Data listing

────────────────

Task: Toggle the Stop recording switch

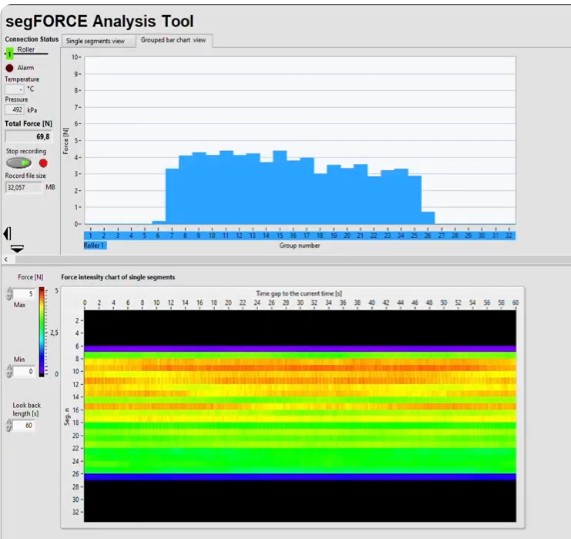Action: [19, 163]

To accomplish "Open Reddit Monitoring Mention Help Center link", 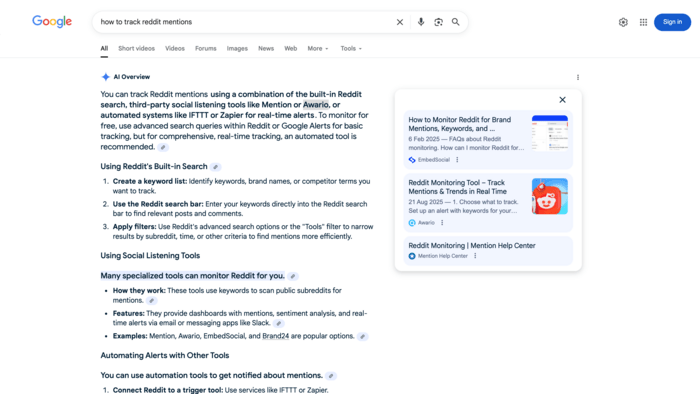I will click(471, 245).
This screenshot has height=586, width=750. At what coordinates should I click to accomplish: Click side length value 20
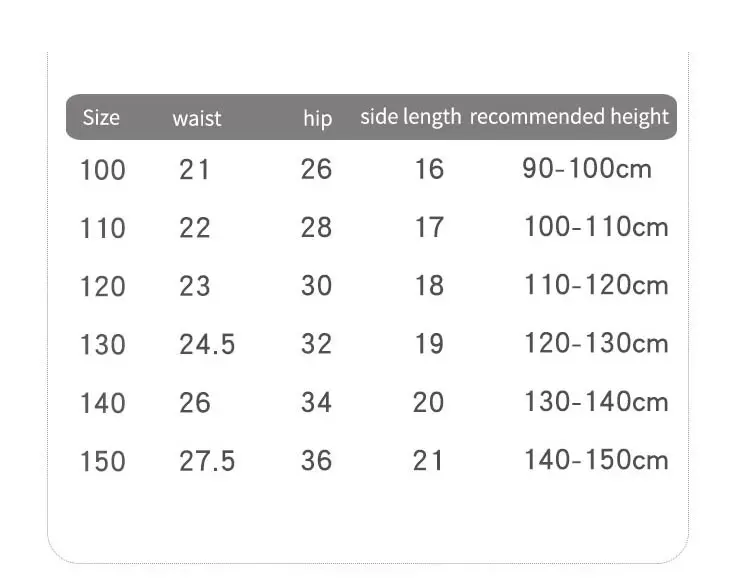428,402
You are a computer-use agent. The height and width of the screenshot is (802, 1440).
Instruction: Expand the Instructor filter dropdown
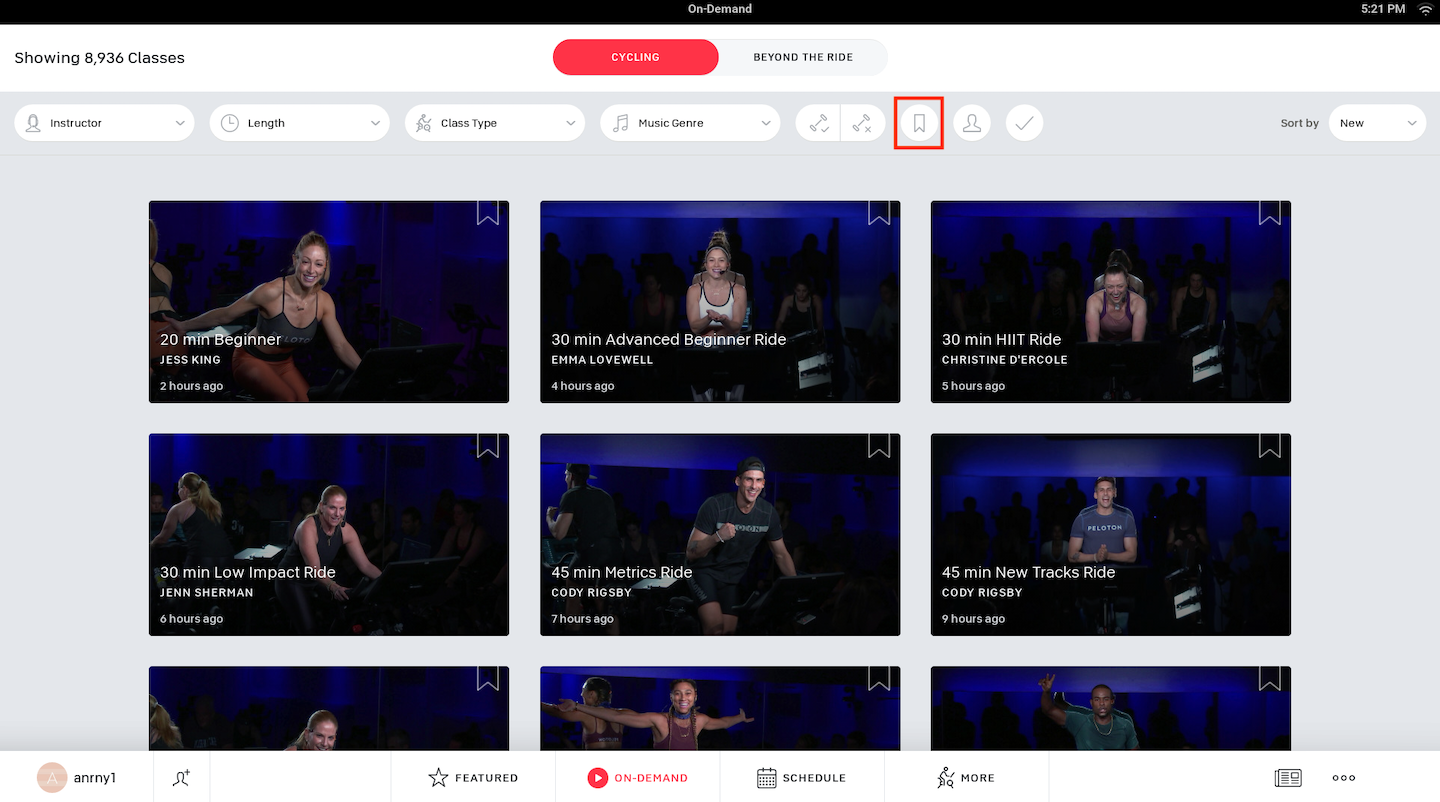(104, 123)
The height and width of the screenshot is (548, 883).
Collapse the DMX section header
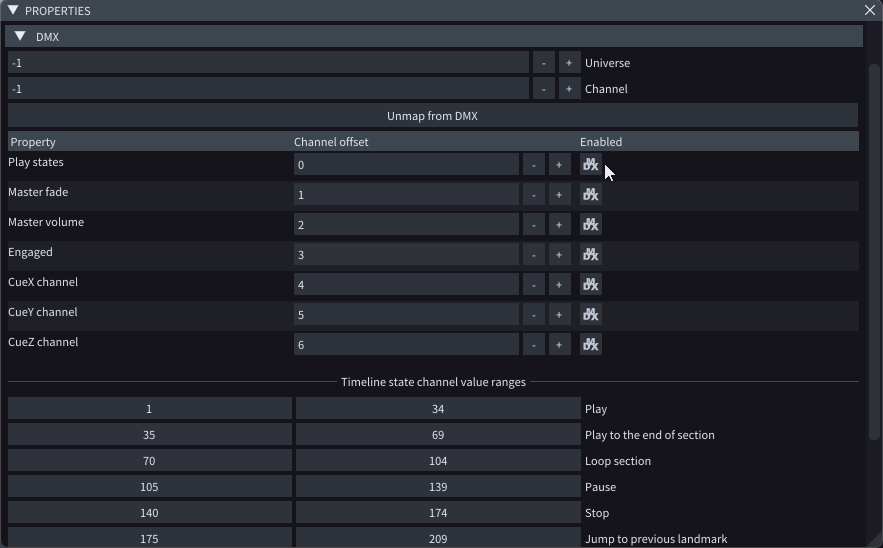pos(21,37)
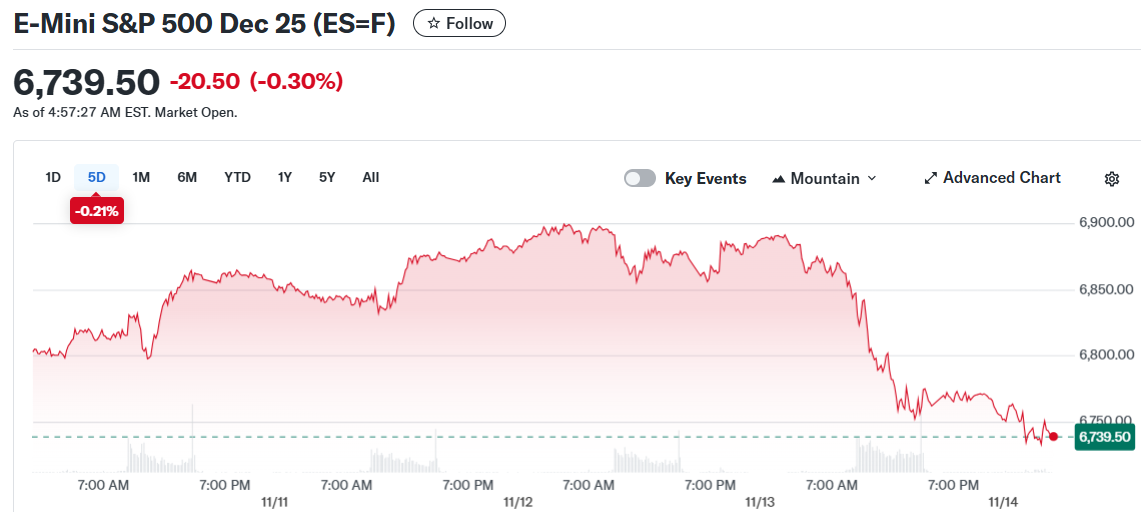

────────────────

● **Work required**
Starting at the line that contains "You are a computer-use" and continuing through the end of the items, give those lines as a numbered list with blank lines omitted. Leave the pictures out of your answer.

● **Answer for the task**
1. You are a computer-use agent. The height and width of the screenshot is (802, 1440).
2. Instruction: Expand the Instructor filter dropdown
3. (104, 123)
4. The height and width of the screenshot is (548, 883).
5. Collapse the DMX section header
6. pos(21,37)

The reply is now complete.